I have a queue where jobs arrive as a Poisson process with rate $\lambda=\frac{1}{6}$ jobs per minute. The process time of a job is exponentially distributed with mean time 3 minutes with probability $\frac{2}{5}$ or is the sum of two independent exponential distributions with each a mean time of 3 minutes with probability $\frac{3}{5}$. I want to compute the expected residual service time.
I know it is given by $\mathbb{E}[R]=\frac{\mathbb{E}[B^2]}{2\mathbb{E}[B]}$ where $B$ denotes the service time distribution.
So I compute $\mathbb{E}[B]=\frac{2}{5}\cdot 3+\frac{3}{5}\cdot 6=\frac{24}{5}$ and $\mathbb{E}[B^2]=\frac{2}{5}\cdot 3^{2}+\frac{3}{5}6^2=\frac{126}{5}$.
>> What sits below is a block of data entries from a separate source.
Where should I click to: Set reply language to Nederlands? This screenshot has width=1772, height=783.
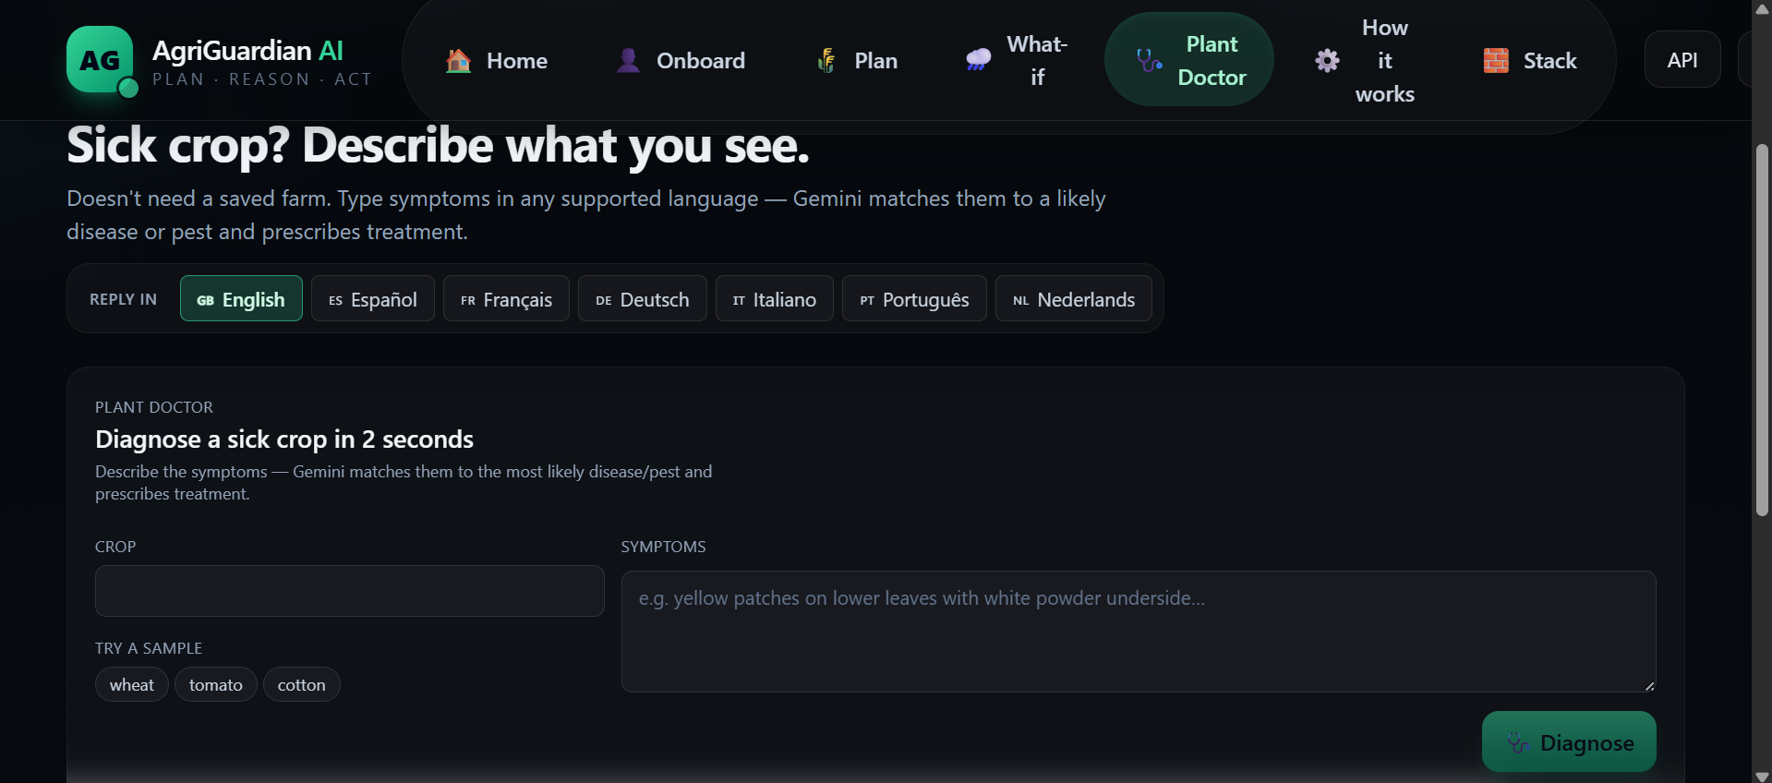click(x=1074, y=299)
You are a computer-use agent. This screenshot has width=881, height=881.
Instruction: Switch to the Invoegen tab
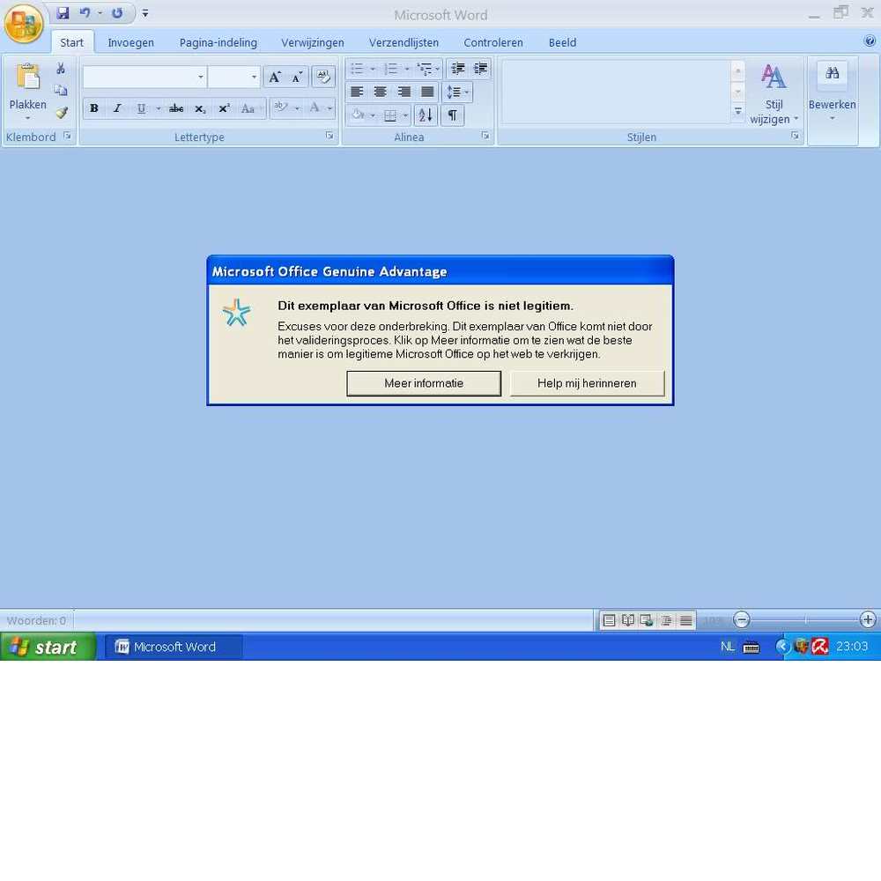tap(130, 42)
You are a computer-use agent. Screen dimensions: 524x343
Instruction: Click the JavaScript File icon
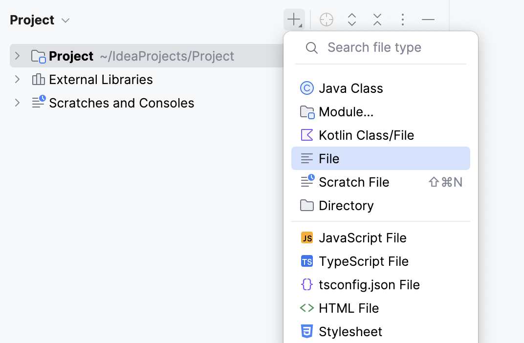307,238
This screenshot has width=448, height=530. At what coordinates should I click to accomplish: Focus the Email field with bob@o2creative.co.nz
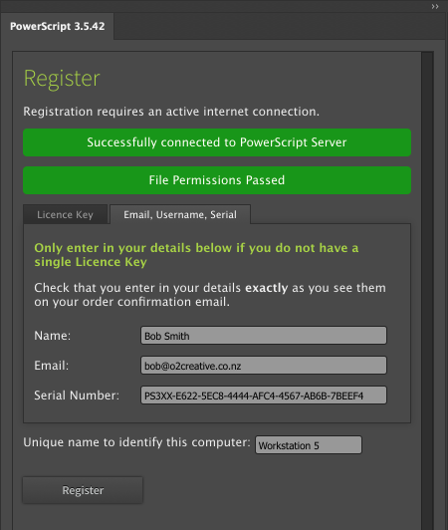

This then gives me $\mathbb{E}[R]=\frac{21}{8}$. The solution of this exercise gives that \begin{equation} \mathbb{E}[R]=\frac{5}{8}\cdot 3+\frac{3}{8}\cdot 6=\frac{33}{8} \end{equation}
I don't understand which method is used in the solution and why it would give a different result than my approach. Could someone help me by explaining what happens in the given solution and/or is wrong with my approach?